(Collected data entries)
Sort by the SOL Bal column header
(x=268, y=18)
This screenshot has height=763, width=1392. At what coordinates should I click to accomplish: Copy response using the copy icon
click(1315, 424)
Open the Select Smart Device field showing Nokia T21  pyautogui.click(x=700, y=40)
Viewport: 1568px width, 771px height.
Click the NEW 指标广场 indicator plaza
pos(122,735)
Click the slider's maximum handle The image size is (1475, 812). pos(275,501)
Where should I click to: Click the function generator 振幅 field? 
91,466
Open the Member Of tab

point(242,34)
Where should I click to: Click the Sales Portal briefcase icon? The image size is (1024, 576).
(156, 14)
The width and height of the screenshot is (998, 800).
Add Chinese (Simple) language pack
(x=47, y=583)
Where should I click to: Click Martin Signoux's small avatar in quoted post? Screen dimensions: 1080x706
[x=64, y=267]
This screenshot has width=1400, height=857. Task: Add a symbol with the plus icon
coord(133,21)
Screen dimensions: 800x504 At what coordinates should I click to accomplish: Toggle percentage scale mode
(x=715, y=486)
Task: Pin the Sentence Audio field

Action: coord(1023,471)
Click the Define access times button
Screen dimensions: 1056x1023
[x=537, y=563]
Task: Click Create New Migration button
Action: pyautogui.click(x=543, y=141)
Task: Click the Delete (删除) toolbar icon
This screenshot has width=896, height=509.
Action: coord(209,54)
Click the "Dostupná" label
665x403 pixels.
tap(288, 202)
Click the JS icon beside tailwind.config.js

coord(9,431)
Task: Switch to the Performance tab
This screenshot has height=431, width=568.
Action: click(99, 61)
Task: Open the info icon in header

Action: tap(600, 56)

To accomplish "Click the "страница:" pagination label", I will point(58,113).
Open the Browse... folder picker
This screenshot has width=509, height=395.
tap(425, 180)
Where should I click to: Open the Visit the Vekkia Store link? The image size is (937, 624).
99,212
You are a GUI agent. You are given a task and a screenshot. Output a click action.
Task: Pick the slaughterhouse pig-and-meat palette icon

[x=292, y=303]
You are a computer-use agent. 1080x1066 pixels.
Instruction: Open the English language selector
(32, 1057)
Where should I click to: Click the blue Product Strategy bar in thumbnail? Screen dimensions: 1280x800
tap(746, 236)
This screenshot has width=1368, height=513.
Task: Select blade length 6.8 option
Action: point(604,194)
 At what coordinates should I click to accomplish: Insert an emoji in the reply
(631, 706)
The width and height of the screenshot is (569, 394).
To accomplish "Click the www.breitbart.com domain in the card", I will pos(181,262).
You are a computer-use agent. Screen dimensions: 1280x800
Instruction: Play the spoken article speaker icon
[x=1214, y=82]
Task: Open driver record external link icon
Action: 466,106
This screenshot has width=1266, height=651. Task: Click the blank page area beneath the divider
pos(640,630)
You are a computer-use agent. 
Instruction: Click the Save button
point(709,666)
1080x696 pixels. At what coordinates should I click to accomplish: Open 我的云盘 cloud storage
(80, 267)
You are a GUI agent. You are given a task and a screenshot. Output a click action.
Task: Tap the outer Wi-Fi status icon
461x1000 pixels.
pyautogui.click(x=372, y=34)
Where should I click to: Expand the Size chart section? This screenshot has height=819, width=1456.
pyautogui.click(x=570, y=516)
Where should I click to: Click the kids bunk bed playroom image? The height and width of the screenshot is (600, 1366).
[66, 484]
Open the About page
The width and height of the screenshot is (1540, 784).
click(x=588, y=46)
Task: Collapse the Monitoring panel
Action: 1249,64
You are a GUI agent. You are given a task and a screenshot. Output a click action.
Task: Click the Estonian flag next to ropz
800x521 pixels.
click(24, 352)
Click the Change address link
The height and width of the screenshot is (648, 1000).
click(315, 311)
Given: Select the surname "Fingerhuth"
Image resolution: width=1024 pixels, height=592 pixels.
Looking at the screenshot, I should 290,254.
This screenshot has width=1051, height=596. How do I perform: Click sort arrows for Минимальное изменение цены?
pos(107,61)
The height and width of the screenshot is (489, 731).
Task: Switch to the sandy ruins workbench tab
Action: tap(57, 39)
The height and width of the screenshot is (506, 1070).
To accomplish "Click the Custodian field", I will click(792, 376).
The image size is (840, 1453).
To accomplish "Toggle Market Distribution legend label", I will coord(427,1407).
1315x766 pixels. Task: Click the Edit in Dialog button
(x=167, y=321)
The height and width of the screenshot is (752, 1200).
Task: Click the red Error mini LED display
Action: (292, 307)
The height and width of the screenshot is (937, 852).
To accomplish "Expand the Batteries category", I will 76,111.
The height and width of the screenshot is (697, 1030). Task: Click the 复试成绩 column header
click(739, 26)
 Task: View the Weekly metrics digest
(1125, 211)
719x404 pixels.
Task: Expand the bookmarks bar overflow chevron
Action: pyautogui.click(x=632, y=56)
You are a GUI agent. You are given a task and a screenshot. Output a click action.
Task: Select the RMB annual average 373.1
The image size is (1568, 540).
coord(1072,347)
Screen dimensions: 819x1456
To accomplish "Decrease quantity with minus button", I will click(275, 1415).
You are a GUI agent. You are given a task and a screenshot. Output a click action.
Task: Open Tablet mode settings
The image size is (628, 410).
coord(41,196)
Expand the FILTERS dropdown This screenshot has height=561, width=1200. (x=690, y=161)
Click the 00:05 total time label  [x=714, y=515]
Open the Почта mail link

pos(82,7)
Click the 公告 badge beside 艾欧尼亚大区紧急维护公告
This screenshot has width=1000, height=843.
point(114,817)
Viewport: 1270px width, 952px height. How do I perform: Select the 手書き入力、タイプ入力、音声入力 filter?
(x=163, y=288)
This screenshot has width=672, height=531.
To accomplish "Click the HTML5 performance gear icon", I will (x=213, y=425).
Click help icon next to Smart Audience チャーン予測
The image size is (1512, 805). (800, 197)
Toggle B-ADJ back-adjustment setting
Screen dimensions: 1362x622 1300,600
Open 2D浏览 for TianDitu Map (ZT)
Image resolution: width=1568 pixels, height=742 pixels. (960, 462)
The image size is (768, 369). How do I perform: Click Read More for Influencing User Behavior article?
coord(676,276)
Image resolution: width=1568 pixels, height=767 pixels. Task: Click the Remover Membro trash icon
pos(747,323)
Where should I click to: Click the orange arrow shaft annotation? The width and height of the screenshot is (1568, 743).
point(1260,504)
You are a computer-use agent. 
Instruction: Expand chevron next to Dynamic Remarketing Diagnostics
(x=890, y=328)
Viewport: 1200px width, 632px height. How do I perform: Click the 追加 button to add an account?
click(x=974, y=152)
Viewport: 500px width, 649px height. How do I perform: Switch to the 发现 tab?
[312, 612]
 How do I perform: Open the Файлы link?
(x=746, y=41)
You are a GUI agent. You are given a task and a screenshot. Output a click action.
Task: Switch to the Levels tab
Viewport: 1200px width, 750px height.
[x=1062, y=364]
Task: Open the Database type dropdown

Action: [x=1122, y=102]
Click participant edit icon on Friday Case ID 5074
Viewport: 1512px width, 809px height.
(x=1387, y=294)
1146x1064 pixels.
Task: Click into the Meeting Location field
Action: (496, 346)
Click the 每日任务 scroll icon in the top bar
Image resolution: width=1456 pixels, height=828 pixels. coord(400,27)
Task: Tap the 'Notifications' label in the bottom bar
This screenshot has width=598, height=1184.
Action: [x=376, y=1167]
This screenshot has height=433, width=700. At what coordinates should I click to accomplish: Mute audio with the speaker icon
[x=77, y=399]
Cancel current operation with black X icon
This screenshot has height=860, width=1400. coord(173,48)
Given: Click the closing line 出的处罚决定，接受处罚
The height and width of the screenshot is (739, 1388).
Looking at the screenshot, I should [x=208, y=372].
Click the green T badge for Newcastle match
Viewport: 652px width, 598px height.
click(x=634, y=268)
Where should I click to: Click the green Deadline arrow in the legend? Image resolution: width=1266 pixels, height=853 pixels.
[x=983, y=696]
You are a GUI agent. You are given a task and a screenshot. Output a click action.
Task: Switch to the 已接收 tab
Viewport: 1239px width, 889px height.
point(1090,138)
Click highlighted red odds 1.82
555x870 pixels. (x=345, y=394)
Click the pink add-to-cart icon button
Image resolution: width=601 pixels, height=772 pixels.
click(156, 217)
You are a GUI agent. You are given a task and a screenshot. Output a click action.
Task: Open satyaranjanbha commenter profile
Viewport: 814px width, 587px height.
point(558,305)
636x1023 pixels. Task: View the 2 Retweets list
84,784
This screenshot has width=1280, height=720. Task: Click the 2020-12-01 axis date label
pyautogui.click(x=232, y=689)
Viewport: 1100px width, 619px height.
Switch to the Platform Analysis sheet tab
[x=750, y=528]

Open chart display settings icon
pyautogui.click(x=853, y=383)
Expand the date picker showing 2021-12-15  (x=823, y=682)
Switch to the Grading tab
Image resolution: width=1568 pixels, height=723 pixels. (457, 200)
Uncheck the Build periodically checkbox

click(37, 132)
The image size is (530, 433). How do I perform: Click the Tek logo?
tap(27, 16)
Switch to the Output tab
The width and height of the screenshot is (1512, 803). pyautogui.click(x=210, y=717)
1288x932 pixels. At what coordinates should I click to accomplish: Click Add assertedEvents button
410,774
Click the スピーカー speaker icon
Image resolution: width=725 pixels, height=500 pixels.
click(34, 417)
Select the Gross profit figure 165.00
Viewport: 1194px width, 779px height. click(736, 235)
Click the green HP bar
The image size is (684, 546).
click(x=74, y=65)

● Required work
Your reply should be a single number: the count of lines above that contain the word "computer".

● Output below
4